BAQ · Restaurants

Juan Valdez Café

★ 5

Upstairs airside, Juan Valdez Café is where BAQ delays go to die

On the upper level of Ernesto Cortissoz International, past security and above the main gate area, Juan Valdez Café ends up as the default coffee stop in a terminal that only has around 16 food options total. It pulls most of the traffic from both Domestic and International passengers looking for something better than waiting at plastic seats with vending-machine snacks.

This is the familiar Colombian chain, so expect solid espresso drinks, tinto, and frappé-style coffees in the COP 8,000–15,000 range, plus pastries and small sandwiches priced roughly COP 7,000–12,000. It’s grab-and-go friendly, but there are some tables where you can actually park with a laptop instead of guarding your bag at the gate.

Regulars mention “heading upstairs to the Juan Valdez Café to recaffeinate” during layovers, using it as a planned stop between flights rather than a last-minute dash before boarding. If you land from a Domestic flight and continue International, figure on about 20–30 minutes to get airside again, then aim straight here before the boarding lounge fills up.

Airport review sites keep hammering the same complaint: BAQ’s “amount of services available is the worst detail of the airport,” which indirectly pushes more people toward Juan Valdez and can mean lines during banks of Avianca and LATAM departures.
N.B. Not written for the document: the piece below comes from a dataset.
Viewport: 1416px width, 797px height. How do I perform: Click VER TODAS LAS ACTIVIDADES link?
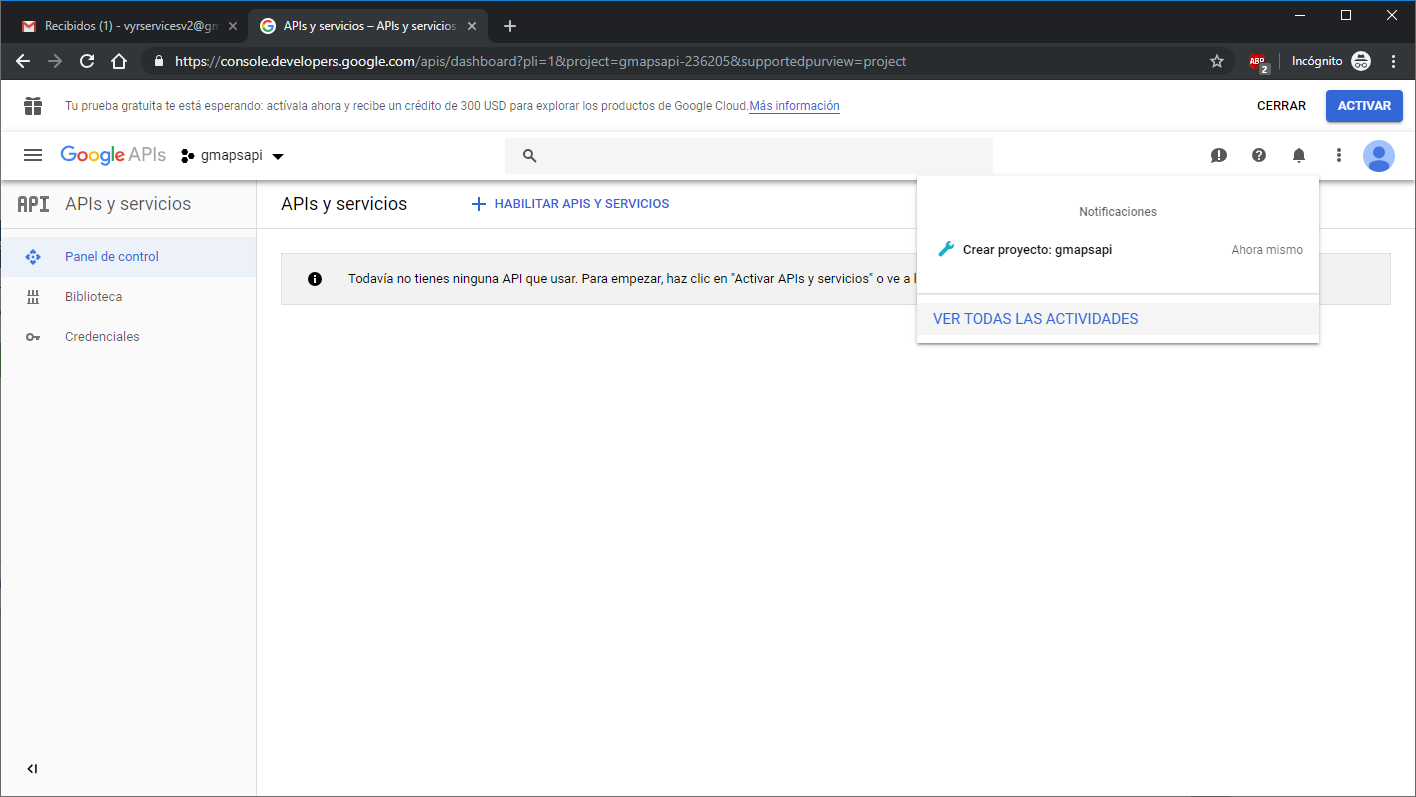coord(1035,319)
Staff are used to pre-flight rush orders, but don’t cut it closer than 25 minutes before boarding if you want anything more complex than a plain coffee.

Order a cappuccino or iced coffee and a simple pastry; skip anything that looks like it has been sitting in the case since early morning, especially on late-night International departures. Power outlets near some tables make this one of the few workable charging spots upstairs. One tip: hit the restroom near your gate first, then come here with everything done and sit within sight of the nearest departure screen.